James Gingell 

I took on Europe’s toughest trek – Corsica’s spectacular GR20 – and came back changed for the better

With a tent and little else our writer set off along the GR20, known as Europe’s toughest trek. It was an experience that sharpened the senses and offered rich rewards
  
  

Corsica’s GR20, one of Europe’s most challenging and scenic trekking routes.
Corsica’s GR20, one of Europe’s most challenging and scenic trekking routes. Photograph: robertharding/Alamy

How best to rejuvenate? Many opt for doing less: loafing, lounging, luxuriating. The problem with this is that modern life is lived mostly in the mind. Even if you don’t have a job that requires control of an inbox, the exhausting PR project of modern social interaction is inescapable. If you simply stop working, the same processes still whir on, even if in the background. By contrast, actively doing something entirely different, something requiring energy and devotion, draws voltage away from tired wires, lets them cool. That’s why I chose to do the GR20, the path that travels the length of Corsica. People call it the hardest trek in Europe, and that’s what I wanted: to descend from brain into body and restore myself through physical effort.

On the map, the challenge didn’t seem too daunting. I simply needed to take a bag containing a tent and little else to Calenzana in the north of the island, walk 15km or so every day, and end up in Conca in the south roughly 12 days later.

But I quickly realised the GR20’s reputation was well-deserved. The centre of Corsica has little in the way of civilisation: the harsh, high rock forbids it. Between the start and finish I came through one village with one restaurant (closed on Sundays), saw two card readers, and no ATMs. For food and shelter, I relied entirely on the refuges, all basic in every sense, and ranging from charming to openly hostile. (One even proudly hung an IRA flag as part of an anti-colonialist display. I think it was mere coincidence that I got food poisoning there.) The September weather was similarly feral, with bitter mornings and nights bookending hot days, high winds and the odd hailstorm.

Then there were the climbs: the GR20 has 12,000 metres of ascent. The mountains in the north are savage igneous explosions that thrust into the sky. Greenery is scant, just spiky maquis, and the odd solemn tree. Each day I looked at the range in front of me, doubting whether it was passable. There seemed no way up the face, across the boulders, along the ravine. But the little painted flashes, the red and white balisages, showed the way. Someone had been here before and, with faith and fortitude, I could follow them.

In such terrain, on paths found rather than laid, every move demands focus. Zigzag scrambles up jagged pink and grey cliffs were a daily challenge of basic bodily physics, of balance, grip and leverage. Even the flatter bits, covered in loose rock that gets slippery in rain, needed care.
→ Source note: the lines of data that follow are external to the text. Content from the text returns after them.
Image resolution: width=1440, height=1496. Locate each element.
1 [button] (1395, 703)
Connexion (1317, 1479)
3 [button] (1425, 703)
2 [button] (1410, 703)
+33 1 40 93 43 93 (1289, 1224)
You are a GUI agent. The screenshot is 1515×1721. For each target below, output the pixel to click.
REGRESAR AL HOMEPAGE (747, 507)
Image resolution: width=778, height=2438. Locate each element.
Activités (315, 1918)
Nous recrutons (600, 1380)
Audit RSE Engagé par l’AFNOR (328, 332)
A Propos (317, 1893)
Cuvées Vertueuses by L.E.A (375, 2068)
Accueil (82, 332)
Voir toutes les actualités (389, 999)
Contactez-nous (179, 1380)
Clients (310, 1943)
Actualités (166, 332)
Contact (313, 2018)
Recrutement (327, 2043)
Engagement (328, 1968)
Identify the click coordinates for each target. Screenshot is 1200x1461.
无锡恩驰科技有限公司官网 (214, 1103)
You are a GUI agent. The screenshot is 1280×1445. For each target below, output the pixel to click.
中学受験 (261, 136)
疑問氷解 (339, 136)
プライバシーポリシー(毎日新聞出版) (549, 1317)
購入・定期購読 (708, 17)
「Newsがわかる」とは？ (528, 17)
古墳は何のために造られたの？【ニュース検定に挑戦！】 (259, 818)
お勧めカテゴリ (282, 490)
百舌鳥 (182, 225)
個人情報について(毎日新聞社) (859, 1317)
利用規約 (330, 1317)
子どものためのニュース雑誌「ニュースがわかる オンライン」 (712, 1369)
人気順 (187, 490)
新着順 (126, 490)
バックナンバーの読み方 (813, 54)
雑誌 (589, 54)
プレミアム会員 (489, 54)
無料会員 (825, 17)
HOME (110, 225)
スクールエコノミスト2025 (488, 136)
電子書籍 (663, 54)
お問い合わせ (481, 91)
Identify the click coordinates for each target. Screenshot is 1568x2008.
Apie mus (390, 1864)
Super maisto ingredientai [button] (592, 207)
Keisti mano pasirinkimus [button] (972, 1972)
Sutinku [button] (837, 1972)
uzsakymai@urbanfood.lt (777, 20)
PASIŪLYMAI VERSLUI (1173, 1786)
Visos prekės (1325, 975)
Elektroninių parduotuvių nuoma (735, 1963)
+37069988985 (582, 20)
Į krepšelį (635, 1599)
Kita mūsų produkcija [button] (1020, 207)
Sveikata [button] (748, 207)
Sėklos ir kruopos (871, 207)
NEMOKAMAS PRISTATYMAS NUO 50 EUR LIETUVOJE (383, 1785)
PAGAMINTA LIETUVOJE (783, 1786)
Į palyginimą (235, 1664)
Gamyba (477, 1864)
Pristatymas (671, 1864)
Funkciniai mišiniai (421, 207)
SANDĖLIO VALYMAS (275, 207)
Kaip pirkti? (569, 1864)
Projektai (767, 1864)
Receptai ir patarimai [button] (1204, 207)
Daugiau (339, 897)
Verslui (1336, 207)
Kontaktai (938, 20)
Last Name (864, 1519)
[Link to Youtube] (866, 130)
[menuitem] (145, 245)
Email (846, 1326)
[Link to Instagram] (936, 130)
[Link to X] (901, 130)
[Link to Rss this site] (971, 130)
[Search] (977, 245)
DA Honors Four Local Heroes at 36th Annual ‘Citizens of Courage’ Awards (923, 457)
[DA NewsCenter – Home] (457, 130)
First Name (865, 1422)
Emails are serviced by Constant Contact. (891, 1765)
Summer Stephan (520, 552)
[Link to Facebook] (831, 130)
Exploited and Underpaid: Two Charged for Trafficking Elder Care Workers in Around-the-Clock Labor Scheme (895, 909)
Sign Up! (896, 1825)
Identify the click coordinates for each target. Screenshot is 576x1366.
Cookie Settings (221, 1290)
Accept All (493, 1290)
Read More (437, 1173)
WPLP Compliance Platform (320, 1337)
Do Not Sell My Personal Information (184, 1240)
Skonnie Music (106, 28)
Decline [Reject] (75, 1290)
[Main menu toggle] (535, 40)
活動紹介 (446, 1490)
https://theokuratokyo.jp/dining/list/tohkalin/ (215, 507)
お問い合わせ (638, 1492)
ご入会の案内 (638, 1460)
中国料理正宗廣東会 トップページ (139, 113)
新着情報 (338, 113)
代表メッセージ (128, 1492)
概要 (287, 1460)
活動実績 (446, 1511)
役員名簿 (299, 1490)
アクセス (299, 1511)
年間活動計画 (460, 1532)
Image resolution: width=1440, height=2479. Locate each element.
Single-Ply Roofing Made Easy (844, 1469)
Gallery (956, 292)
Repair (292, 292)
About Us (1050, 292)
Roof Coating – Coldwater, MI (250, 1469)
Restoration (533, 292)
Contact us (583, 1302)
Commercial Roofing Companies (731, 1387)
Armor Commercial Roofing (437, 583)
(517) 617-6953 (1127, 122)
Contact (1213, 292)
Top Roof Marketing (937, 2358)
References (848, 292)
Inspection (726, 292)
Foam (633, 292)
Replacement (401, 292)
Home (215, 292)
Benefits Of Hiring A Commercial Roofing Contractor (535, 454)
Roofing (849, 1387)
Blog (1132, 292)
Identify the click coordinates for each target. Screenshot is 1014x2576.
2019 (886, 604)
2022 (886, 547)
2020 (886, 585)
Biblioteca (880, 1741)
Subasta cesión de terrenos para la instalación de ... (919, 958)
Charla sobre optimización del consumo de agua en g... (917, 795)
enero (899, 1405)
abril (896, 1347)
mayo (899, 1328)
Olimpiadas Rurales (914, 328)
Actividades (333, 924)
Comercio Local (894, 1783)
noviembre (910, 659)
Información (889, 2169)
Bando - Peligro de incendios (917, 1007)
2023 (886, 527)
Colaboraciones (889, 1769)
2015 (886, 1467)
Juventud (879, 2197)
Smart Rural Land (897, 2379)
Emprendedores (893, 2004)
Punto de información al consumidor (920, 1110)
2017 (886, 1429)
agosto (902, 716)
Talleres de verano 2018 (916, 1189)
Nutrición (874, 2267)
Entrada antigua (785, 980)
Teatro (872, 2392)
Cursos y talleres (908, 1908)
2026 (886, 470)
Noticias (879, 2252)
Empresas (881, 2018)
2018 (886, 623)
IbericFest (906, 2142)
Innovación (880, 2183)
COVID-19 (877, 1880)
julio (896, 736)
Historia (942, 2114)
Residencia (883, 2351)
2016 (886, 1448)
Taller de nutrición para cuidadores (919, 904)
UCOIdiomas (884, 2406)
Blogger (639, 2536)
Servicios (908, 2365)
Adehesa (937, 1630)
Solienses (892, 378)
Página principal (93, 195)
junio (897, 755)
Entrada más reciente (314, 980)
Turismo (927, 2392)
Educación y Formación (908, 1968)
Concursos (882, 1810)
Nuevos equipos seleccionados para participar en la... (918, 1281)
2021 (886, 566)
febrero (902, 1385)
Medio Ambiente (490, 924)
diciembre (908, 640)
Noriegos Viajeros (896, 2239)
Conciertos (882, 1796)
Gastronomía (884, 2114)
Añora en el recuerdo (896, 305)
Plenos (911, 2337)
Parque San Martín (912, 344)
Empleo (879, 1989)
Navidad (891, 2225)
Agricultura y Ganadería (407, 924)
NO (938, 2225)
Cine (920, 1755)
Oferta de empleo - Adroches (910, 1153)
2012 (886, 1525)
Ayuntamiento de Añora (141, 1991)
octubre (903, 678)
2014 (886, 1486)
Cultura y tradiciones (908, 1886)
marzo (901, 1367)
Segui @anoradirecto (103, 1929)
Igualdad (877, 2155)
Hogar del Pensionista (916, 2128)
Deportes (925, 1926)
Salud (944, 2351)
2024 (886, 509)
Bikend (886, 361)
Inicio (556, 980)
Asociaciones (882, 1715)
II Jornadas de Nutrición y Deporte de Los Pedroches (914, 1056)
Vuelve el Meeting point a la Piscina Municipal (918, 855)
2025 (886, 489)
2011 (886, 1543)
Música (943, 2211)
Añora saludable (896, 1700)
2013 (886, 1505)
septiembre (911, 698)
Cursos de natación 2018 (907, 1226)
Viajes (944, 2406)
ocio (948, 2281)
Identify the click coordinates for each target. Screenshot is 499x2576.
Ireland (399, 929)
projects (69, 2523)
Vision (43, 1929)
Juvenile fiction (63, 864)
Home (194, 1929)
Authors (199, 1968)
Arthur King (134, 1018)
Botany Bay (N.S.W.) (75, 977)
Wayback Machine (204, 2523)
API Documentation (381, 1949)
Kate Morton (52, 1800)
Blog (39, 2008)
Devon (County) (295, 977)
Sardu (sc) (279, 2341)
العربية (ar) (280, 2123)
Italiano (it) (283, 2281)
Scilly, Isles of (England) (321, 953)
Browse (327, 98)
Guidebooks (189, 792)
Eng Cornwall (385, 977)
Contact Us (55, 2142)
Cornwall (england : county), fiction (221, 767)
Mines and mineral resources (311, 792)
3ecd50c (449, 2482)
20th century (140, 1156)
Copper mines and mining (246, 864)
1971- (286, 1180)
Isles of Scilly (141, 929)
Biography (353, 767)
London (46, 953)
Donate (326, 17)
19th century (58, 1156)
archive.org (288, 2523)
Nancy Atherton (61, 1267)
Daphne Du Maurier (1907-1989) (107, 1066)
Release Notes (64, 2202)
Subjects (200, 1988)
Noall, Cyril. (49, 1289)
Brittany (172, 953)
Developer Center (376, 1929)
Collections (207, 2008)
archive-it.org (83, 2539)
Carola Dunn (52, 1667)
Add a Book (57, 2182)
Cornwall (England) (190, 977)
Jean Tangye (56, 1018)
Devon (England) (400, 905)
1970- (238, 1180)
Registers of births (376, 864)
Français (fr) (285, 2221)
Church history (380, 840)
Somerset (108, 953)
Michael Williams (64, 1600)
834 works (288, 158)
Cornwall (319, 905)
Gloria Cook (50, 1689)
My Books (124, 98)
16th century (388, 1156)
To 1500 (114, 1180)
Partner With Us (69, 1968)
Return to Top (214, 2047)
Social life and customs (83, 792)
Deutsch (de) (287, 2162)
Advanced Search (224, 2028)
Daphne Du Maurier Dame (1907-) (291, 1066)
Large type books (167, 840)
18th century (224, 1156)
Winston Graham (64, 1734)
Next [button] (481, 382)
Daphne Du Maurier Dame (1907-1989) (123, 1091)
Nearing the end of one day, when my mind travelled to dinner, I slipped and bloodied my knee. Many end with worse than the scar I took home.

The imperative of presence sharpens the senses, and enriches rewards. I stood at the top of passes and saw – really saw – everything: the orange beaks of Corsican choughs chattering in the clouds; skies daubed in amber and pink; secret valleys that once hid communists and bandits from the Genovese, the Papists, the French. When you are in that state, time acts strangely. As every second is truly felt, the days stretch out. When finally I staggered into Conca and ordered a cold beer, it seemed I had been up in those mountains, away from normal life, for months. And when I returned taut, tanned and smiling, people looked at me as if I really had.